How To Never Stop Being Sad
Written By Rory Bochner
DISCLAIMER
This essay discusses mental health and mentions suicide. It was written in an altered state of mind and the events talked about happened a long time ago, and I have gotten professional mental health help since then. Always reach out and talk to someone you trust, there are people around you who can help. You can also always contact school wellbeing for support, see your coordinator or a teacher you feel comfortable talking to.
The first time I heard the song ‘How to Never Stop Being Sad’ by dandelion hands, it was 1 am. I was in bed; in the same position, I’d been in since I got home from school. My bedside table hosted a stack of dirty plates and cups, moldy food uneaten and empty cans of energy drink collecting dust. You couldn’t see my floor for the rubbish and clothes collecting dust, unwashed for weeks. Spiders with their nests had claimed a corner of my room, spreading their silver-white webbing through my belongings that I could no longer bring myself to even go near, so it just got worse and worse. My schoolwork just kept piling up until I no longer looked at my google classroom, and ignored emails from my teachers. My life was decaying in my hands, and I let it, I almost wore it like a badge of honor, dark eyebags as an accessory, lack of sleep a competition, skipping meals an achievement.
I saw it in so many people around me, joking about overworking and not sleeping, surviving on coffee and chewing gum. Maybe it made me feel less alone, but it was far from a good feeling. It tasted bitter, lukewarm, a don’t-carish act to protect the hot shame of presenting this to the people who care about you, another missing assignment to a teacher, your parents who would give their entire lives for you, your friends who adore you and just want you to be happy. The people who have constructed and held up your life, and you dangle it in front of them, letting it fall without accepting help.
When you are achingly sad so much more than you are happy, it settles into a consistent, dull ache, and you learn to find comfort in it. Find the space in your cluttered, rotting room to sleep, don’t fight it, don’t even try to be happy because happiness becomes such a raw and fragile emotion that makes returning to the deep sadness so jarring. And in the short term, the dull ache of consistency is bearable, but it slowly wears you down and down and down, until there’s nothing left. Listening to ‘How to Never Stop Being Sad’ was a sharp stab to the stomach.
‘Talk down on yourself whenever possible
My life is shit because I deserve it, right?’
‘Allow yourself to lose interest in the things you love
Watch as you begin to take a backseat
To the world around you, don't fight it
Become a secondary character in your own motion picture’

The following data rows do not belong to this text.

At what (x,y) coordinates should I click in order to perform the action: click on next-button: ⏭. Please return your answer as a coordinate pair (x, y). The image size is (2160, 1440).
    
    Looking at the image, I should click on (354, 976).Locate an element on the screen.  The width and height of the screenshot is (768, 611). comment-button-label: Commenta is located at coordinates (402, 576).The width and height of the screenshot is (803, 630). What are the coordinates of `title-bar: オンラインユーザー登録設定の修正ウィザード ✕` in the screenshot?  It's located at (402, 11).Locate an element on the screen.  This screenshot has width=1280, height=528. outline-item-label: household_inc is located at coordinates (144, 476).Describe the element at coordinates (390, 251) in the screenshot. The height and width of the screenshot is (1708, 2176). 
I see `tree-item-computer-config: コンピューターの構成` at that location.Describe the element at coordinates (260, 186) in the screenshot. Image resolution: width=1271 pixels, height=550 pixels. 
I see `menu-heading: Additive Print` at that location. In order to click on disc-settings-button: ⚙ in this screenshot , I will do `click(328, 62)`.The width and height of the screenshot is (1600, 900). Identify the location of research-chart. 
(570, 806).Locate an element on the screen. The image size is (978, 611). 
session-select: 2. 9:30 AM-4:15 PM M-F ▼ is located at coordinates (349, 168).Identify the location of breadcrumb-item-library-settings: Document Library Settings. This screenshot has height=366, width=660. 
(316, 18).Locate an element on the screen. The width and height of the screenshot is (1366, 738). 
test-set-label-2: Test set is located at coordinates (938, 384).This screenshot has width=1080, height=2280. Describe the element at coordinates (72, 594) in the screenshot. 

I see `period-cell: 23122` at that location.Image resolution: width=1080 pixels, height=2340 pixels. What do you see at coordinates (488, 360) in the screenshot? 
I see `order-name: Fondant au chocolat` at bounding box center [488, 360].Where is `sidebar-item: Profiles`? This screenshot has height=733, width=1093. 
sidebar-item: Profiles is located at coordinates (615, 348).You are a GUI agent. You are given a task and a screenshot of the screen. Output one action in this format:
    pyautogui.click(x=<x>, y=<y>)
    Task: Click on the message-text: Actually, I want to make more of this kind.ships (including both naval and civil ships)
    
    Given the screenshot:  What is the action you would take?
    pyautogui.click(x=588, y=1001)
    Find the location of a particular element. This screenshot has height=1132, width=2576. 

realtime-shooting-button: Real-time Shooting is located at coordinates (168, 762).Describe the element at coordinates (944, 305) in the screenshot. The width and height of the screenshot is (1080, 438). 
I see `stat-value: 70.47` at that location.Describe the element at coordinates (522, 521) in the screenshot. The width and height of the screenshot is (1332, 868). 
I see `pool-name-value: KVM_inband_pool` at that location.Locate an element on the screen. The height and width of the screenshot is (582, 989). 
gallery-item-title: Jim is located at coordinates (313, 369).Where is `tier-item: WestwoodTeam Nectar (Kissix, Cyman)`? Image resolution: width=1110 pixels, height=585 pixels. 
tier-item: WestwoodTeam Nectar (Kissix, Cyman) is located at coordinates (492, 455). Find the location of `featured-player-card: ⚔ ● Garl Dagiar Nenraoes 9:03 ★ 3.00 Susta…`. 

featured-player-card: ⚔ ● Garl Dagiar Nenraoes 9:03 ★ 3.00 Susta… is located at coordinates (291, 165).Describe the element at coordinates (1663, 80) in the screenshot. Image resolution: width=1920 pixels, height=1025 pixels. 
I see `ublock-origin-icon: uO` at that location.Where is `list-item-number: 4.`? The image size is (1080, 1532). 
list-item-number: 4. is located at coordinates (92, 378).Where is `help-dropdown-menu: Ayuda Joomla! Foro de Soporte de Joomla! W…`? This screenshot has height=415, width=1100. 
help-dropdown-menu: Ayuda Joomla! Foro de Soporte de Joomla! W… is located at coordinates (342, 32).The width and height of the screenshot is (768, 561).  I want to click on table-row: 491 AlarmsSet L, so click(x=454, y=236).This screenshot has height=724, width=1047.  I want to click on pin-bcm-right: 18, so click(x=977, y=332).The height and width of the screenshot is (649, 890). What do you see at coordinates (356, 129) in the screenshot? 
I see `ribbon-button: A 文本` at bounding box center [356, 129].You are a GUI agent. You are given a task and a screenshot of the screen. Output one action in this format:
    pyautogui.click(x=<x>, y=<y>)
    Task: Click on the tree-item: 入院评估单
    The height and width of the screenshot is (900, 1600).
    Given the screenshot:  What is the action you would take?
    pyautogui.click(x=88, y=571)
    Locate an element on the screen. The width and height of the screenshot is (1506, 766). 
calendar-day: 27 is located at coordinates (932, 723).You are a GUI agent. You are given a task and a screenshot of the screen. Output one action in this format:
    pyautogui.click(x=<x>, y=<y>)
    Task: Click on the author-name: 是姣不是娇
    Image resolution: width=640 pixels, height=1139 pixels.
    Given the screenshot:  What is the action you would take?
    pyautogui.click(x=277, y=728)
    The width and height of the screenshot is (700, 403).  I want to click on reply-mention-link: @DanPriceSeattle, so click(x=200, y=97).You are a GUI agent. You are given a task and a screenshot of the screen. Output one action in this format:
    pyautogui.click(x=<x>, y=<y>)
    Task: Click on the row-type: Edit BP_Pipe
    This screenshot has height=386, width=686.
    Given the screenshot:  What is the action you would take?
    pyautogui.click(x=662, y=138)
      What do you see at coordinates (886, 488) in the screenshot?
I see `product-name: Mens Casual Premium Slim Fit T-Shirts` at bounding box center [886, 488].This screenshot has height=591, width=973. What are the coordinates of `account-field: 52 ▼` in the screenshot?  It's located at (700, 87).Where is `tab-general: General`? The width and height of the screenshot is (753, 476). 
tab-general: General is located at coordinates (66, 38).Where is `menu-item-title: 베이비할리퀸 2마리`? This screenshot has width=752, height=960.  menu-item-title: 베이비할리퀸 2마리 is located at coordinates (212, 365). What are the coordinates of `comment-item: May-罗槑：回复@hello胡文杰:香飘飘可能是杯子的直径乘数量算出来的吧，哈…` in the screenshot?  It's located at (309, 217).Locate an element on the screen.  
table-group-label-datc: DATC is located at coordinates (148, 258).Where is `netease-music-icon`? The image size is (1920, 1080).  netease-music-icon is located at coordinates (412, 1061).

I once heard someone ask the question; do you like being sad? I don’t remember the answer or the context, but the question stuck with me, and I began really thinking about it when I heard these lyrics. No one likes being sad, or at least, I know I don’t like being sad. So why am I here, listening to sad music on purpose, letting my values and beliefs all turn cynical?. I haven’t talked to my best friend in days, I force myself to stay awake later and later, ignoring the aching in my red eyes staring at the blue light from my phone screen. I no longer try to distract myself when tears start falling, just letting the salt drip down my cracked and bleeding lips, down my throat. 20% of teens experience depression, and 10 – 15% suffer from symptoms at any one time.
Depression is an invisible battle, and it’s impossible to just decide to stop being sad, but I think ‘How to Never Stop Being Sad’ shines a harsh light on the mindset that has grown so popular in the teens and young adults around us. You’re not working hard enough if you’re not in pain, everyone has it worse than you so just shut up and ignore your problems, right? Mental illness becomes a competition; who’s hurting themselves more, who’s sadder, who’s dying faster?
I get really unfairly angry and upset when people are so self-deprecating, and I know my anger is just a reflection of myself. I bury it deep because facing up to it means that I can no longer sit here passively and watch my life sink and tell myself that I deserve it. It means that I have to take my heart out of its casing, and actually work to be happy. Earlier this year everything became too much for me, the ache grew too big and too consistent, my thoughts, my anxiety, my sadness and my guilt grew too much, and one afternoon, I sat on the train platform, lights too bright and head too heavy, waiting for a train to come, and for me to fall in front, and fade away.
But of course, there is no way for you to just fade away. The roots of your life are spread deep, even if you can’t see them. How can you just leave without saying anything to the people who love you? So, I am still here. Because I still have things to say to people. Until I can live for myself, I have people to live for. At first, I felt completely trapped. I felt as though I had no life here, I’d ruined everything, but I couldn’t die and leave my friends and family with the guilt, because none of it is their fault. Most of all, I wanted to protect my little brother. I want to see him grow up, live his full life, protect him from ending up like me. So what choice do I have but to live? Trying to fix the hardwired mindset of self-loathing I’d settled into was hard. It’s a literal battle of fighting the thoughts as they come up, stop making the self-deprecating jokes, do tiny acts of self-care, take sadness out of your personality. In the most cheesy phrasing possible, it’s waking up and choosing to be kind to yourself. And eventually, maybe it will hurt less.